Characterization of Schwann cells stimulated by DC electric fields

2019-08-02T19:20:09Z (GMT) by Spencer J Bunn

Schwann cells (SCs) are PNS glia with numerous neuron-supporting functions, including myelination of axons. Although lesser discussed, SCs also fulfill many important roles after peripheral nerve injury (PNI) contributing significantly to the PNS regeneration process. Clusters of congregated SCs (Bands of Bungner) precede axon regeneration and facilitate the growth of extending axons to their distal targets which is particularly important in the lesion area of severed nerves. While this phenomenon occurs naturally, recovery from PNI can still be inadequate, especially in nerve transection or large gap injuries. Current treatments for nerve transection injuries are limited to coaptation of the nerve via sutures or nerve grafts. However, poor functional outcomes or donor site morbidity remain unaddressed problems. At the cellular level, axon pathfinding and extension relies heavily on the interaction between SCs and axonal growth cones. Depletion or removal of SCs at the lesion has been implicated to poor functional outcomes. With their pivotal role throughout nerve regeneration, we theorize axon regeneration can be improved by augmenting the SC population at the site of injury by encouraging migration to the lesion and via expression of morphological phenotypes that imitate the Bands of Bungner.

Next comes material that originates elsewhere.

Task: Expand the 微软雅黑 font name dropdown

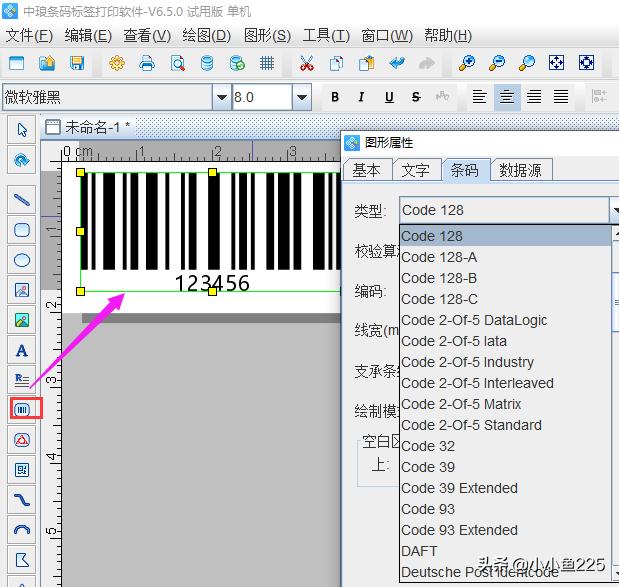Action: pyautogui.click(x=221, y=97)
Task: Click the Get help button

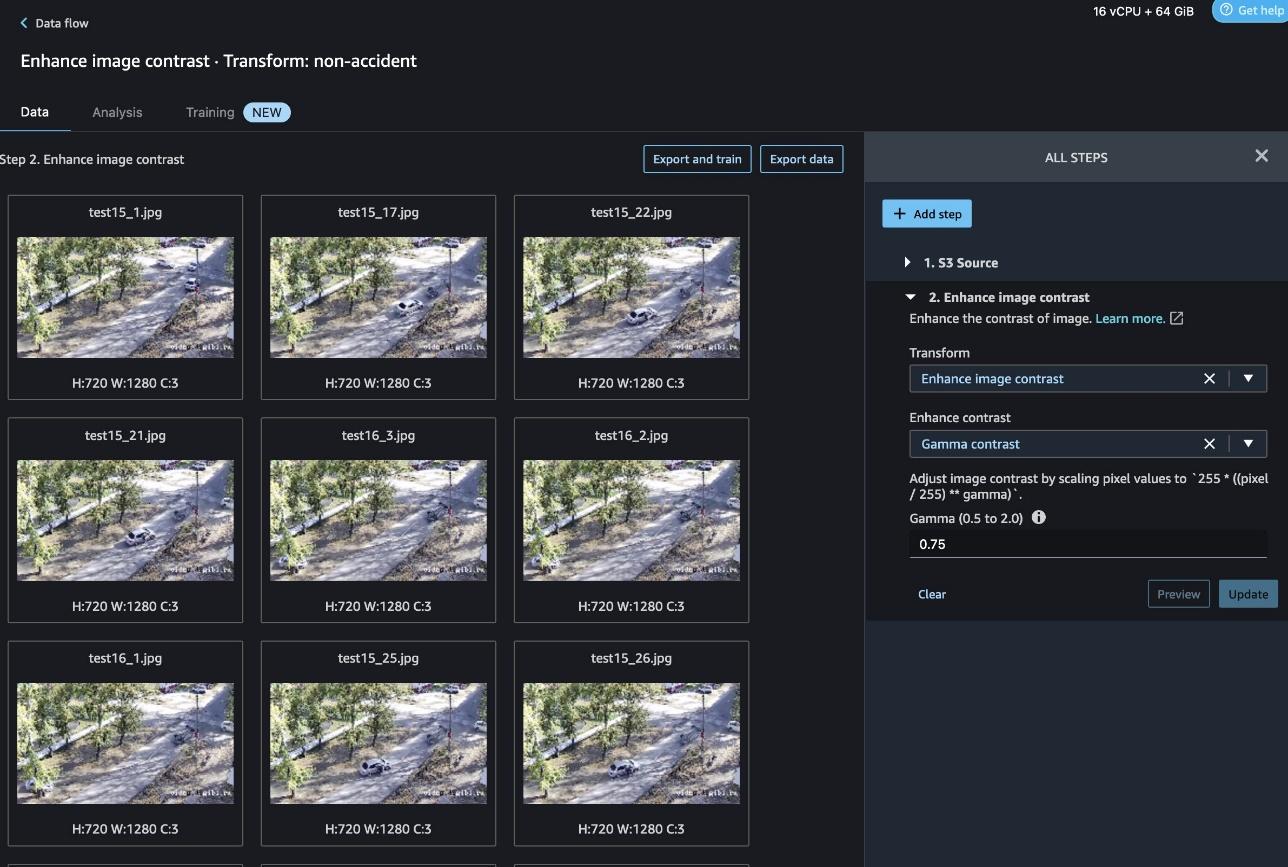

DC electric fields (EFs) have been well studied in the past as a method to modulate cell orientation and migration and within the context of the nervous system, have been used to promote regeneration in lesioned spinal cords. However, very little work has investigated the effects of electrical stimulation on glia, such as SCs. Existing literature is lacking with regards to various aspects of SC responses, including direction of alignment. We hypothesize electrical stimulation can modulate SC behavior to reinforce/replicate behaviors observed within Bands of Bungner, which may be developed into a treatment for victims suffering peripheral nerve injury.

We begin the current study with a thorough investigation into electric field modulated SC behavior. Using conventional 2D cell culture we demonstrate SC sensitivity to EFs by analyzing alignment, morphology and migration data. We employed EFs within the physiologic range. Waveforms used were constant DC as well as a 50% duty cycle DC and an oscillating DC. The latter two may prove more appropriate in vivo due to reduced accumulation of cytotoxic byproducts generated at the electrode interfaces.

Our results highlight the sensitivity of SCs to DC electric fields of varying waveforms. SCs showed a strong propensity to align perpendicular to the field and display some cathodal migration in 2D cultures. Additional studies with variable cell density revealed cell-cell interaction further enhanced the alignment response. To more closely replicate the nerve microenvironment, a 3D cell culture model of PNI was created. Embedded in matrices, we found SCs displayed weaker migratory and alignment responses compared to 2D results. The direction of galvanotaxis was reversed, with SCs migrating toward the anode. Both alignment and migratory responses have potential applications for PNI. The galvanotactic behavior of SCs could be used to boost the SC population, increasing the number of Bands of Bungner. Cell alignment would be particularly advantageous at the lesion where axon regeneration is most difficult without the physical guidance of endoneurial tubes.

This study characterizes SC behavior in applied EFs using conventional 2D and 3D cell culture techniques. We found SCs are sensitive to electric stimulation, supporting the idea that applied EFs could be used to indirectly promote regeneration in damaged peripheral nerve by modulating SC response after injury. Potential applications include generating an EF across damaged nerves to align SCs, especially in the lesioned area, using EFs to induce SC migration to the lesion to increase the number of cells guiding severed axons, and pre-aligning SCs in synthetic nerve grafts.